Si dirà: alla fine più che la parola, italiana o meno, in fondo, conta la causa che si appoggia. Questo è senz’altro vero ma, specie in ambito politico, a importare dovrebbe essere anche il concreto aiuto che il sostegno può davvero dare alla causa.

Un folgorante esempio in tal senso è stato l’esito cristallino – una spettacolare sberla – del referendum sull’ormai mancata riforma costituzionale. A nulla, infatti, sono valsi gli appelli, le immancabili raccolte firme di professori universitari, scienziati e intellettuali vari, ma anche – numerosissimi – i sostegni individuali, spesso molto ostentati, di personaggi più o meno famosi: attori, cantanti e anche gli onnipresenti cuochi. Probabilmente non a caso presi da Lenin, nell’ormai lontanissimo 1917, come esempio di incompetenza. Naturalmente, non sono mancati anche gli schieramenti sul fronte del No, ma forse per complicità di molti media, anch’essi più o meno velatamente favorevoli al Sì, i primi sono parsi ben più numerosi e, appunto, ostentati.

L’opportunità degli appelli degli intellettuali è stata spesso discussa dagli intellettuali stessi: evidente il limite implicito dell’idea che la firma di una persona nota o (peggio) più intelligente valga più di quella di uno sconosciuto. L’idea di un governo “dei migliori” che indirizzino ed educhino “i peggiori” (per riprendere concetti espressi da Giovanni Raboni o Claudio Magris) può portare molti danni, specie su questioni politiche. Del resto, senz’altro ci sono opinioni che contano e interessano più di altre ma, in democrazia, un voto vale – piaccia o meno – quanto un altro.

Forse meno ci si è soffermati sull’incontenibile pulsione di vari personaggi noti di illuminarci con le loro più o meno sofferte scelte politiche o addirittura in materia di Costituzione. Per non annoiare, non lo faremo neanche noi. Ci limitiamo a registrare che i sostegni, in Italia come negli Stati Uniti, non hanno portato grande aiuto.

Tuttavia, poiché della debacle probabilmente si parlerà ancora per un bel po’, ma molto meno dell’opportunità degli appoggi (anche se su questa testata se ne è già scritto), vale la pena di spendere qualche ulteriore notazione, anche in vista di più o meno prossime elezioni.

Puntare (tutto) sul Sì è stato evidentemente un errore e certo è più difficile anche solo prendere la decisione, per un’associazione di categoria rispetto ad un singolo che, in fondo, specie a titolo personale, è libero di esporsi come vuole.
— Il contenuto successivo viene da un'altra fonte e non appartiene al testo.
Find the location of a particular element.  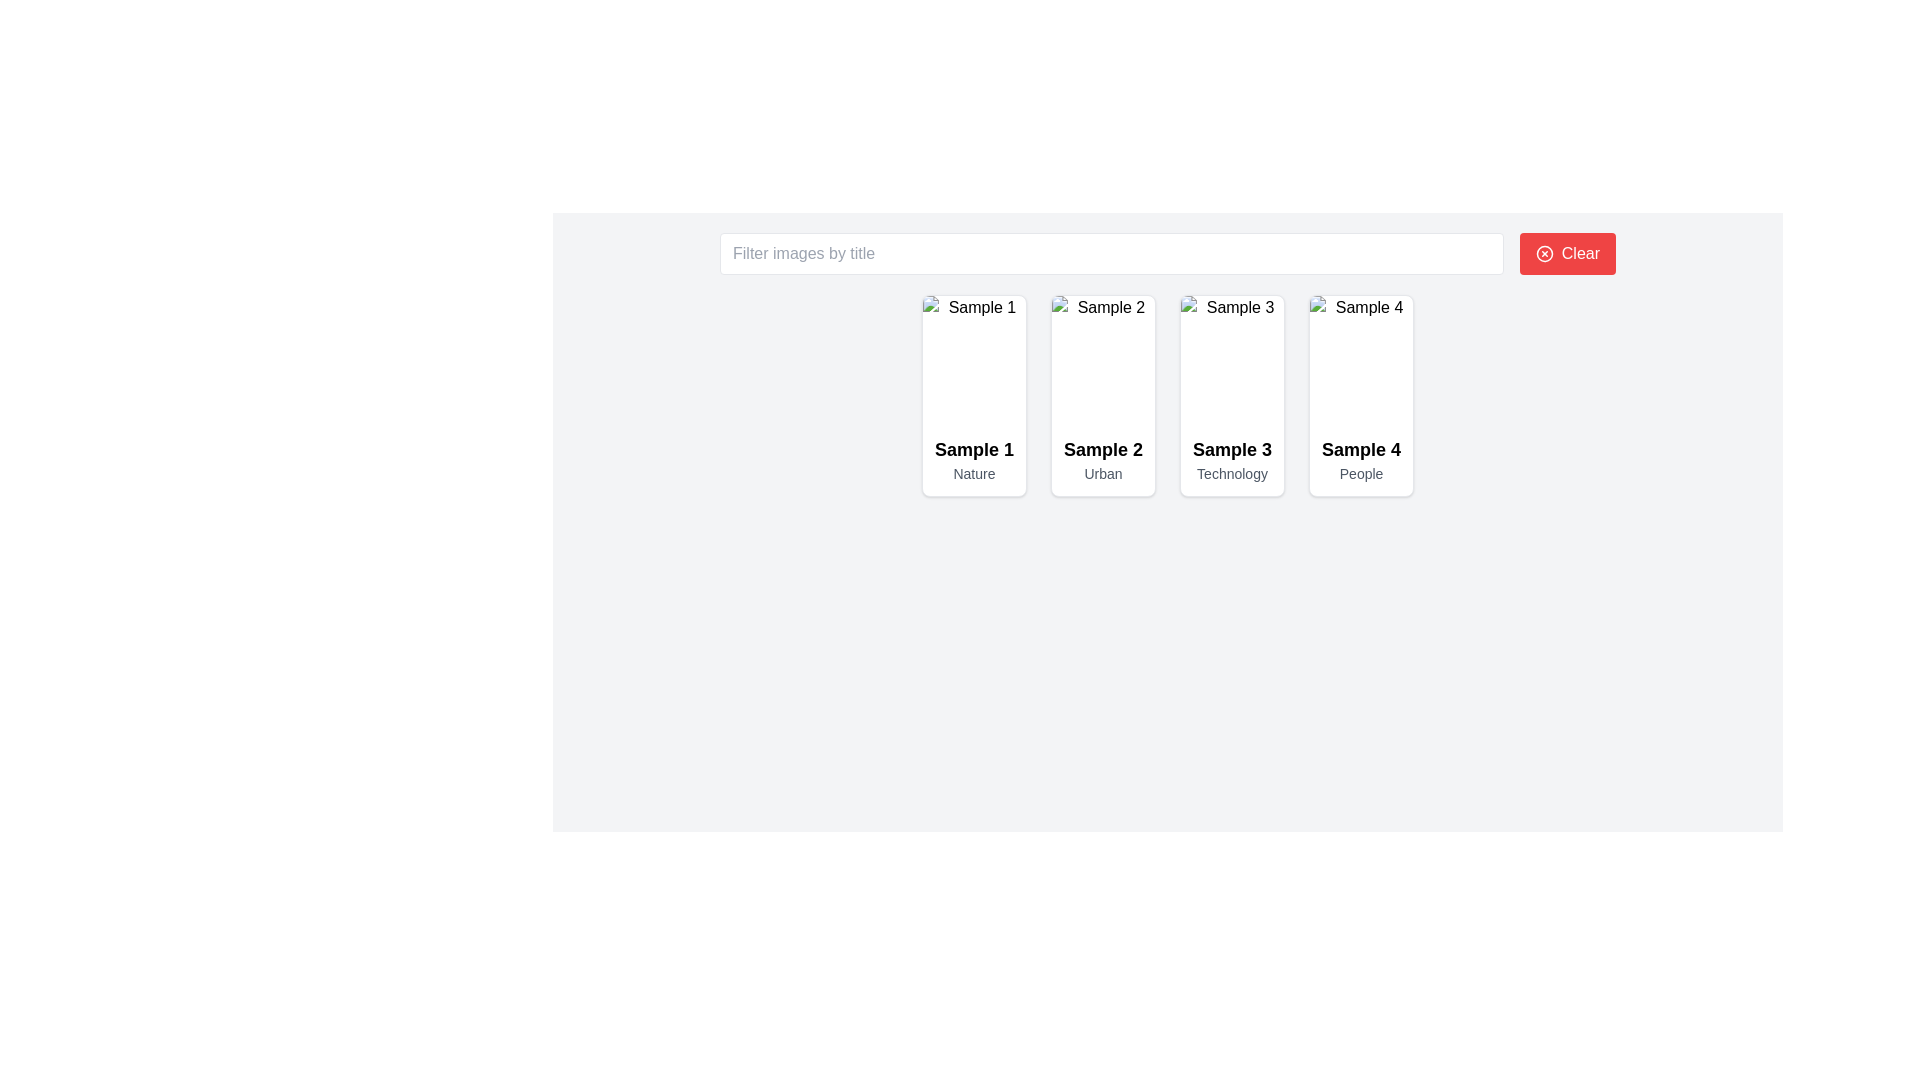

the card that contains the Text Label describing 'Sample 1' in the top-left corner of the grid is located at coordinates (974, 459).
Certo bisognerebbe anche chiedersi se lo sbandierato appoggio porti o, al contrario, sottragga voti. Né è il caso di ribadire che nell’energia il consenso sul territorio è merce quanto mai preziosa, e che non passa certo da un mero chiarimento di competenze, ma dalla buona volontà politica di tutte le parti in gioco.

Sul piano reputazionale invece è il caso di ricordare che, anche quando si affronta la realtà con ottimismo e razionalità conviti di stare dalla parte del giusto, una semplice dichiarazione sbagliata, una umana gaffe rischia di avere conseguenze di portata e durata sproporzionate.

Con internet e, in particolare con i cosiddetti social, il tempo, infatti, è sempre meno galantuomo e un’uscita infelice può essere facilmente ripetuta migliaia di volte tanto da risultare scritta sulla pietra o, peggio, manifestarsi come un male incurabile proprio quando bisognerebbe essere in piena forma.

Per esempio, è ben probabile che a Matteo Renzi – come del resto già accaduto con l’andare in Africa a Walter Veltroni – verrà rinfacciato sine die l’aver ventilato, almeno quattro volte, la possibilità di “cambiare mestiere”.

In vista di prossime chiamate alla urne ovviamente ognuno, come ha sempre fatto e come si spera sempre farà, è libero di puntare sul cavallo che ispira più fiducia. Meglio però, oggi più di ieri, non dirlo troppo in giro.